A dynamical model for the $$I\bar 1 - P\bar 1$$ phase transition in anorthite, CaAl2Si2O8

The non-ferroic triclinic to triclinic $$I\bar 1 - P\bar 1$$ phase transition in anorthite is described in terms of the spontaneous onset of an order parameter η. A triclinic to triclinic phase transition can be driven by order parameters (representations) arising from the Γ, Z, X, U, V, R, Y, and T points of symmetry of the Brillouin zone. Each point leads to a set of two inequivalent representations and thus there is a total of sixteen inequivalent order parameters. However, only the R 1 + representation is consistent with the change from the body-centered to primitive cell (increase of primitive cell size of two) and also with the origin of the two space groups (inversion center) being at the same position. The R 1 + order parameter of the high symmetry triclinic phase $$P\bar 1_0$$ (or equivalently $$I\bar 1$$ ) causes a reciprocal lattice change and, in terms of the lower symmetry reciprocal lattice, the order parameter corresponds to the b* point. This is consistent with experimentally observed x-ray diffuse scattering. Using induced representation theory, microscopic distortions compatible with the R 1 + order parameter are obtained.
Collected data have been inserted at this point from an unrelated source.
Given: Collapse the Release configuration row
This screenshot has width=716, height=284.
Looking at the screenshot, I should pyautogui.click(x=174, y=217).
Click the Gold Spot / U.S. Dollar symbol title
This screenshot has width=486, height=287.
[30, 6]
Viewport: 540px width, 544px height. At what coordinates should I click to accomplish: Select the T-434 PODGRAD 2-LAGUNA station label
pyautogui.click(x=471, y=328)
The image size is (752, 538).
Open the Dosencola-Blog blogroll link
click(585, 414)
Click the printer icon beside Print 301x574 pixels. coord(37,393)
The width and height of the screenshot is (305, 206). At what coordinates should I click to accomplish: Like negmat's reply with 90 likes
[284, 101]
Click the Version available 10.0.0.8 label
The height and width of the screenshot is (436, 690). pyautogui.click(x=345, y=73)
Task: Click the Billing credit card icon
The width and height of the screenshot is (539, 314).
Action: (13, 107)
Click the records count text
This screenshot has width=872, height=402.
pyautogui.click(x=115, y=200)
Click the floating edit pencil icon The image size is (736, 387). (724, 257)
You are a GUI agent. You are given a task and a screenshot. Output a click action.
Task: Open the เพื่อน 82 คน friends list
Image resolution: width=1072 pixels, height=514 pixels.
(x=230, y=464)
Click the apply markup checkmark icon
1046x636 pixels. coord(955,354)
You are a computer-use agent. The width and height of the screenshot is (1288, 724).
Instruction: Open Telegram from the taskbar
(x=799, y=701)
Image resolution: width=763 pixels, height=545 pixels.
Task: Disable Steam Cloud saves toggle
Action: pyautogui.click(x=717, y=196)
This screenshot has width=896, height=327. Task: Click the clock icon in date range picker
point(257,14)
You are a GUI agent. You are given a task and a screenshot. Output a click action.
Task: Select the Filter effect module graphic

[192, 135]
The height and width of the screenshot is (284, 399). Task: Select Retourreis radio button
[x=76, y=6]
Assuming a distortion in an arbitrary direction at the general 2(i) Wyckoff position (x0,y0,z0) of $$P\bar 1_0$$ (the higher symmetry phase) induced representation theory demands an opposite displacement at the position (x0, y0, z0), an opposite displacement at (x0+1,y0+1,z0+1), and the same displacement at ( $$\bar x$$ 0+1, $$\bar y$$ 0+1, $$\bar z$$ 0+1) of $$P\bar 1_0$$ . This is also consistent with experiment. The presence of the weak c-type reflections above the transition is attributed to the fluctuating lower symmetry antiphase domains related by the translation (1/2, 1/2, 1/2).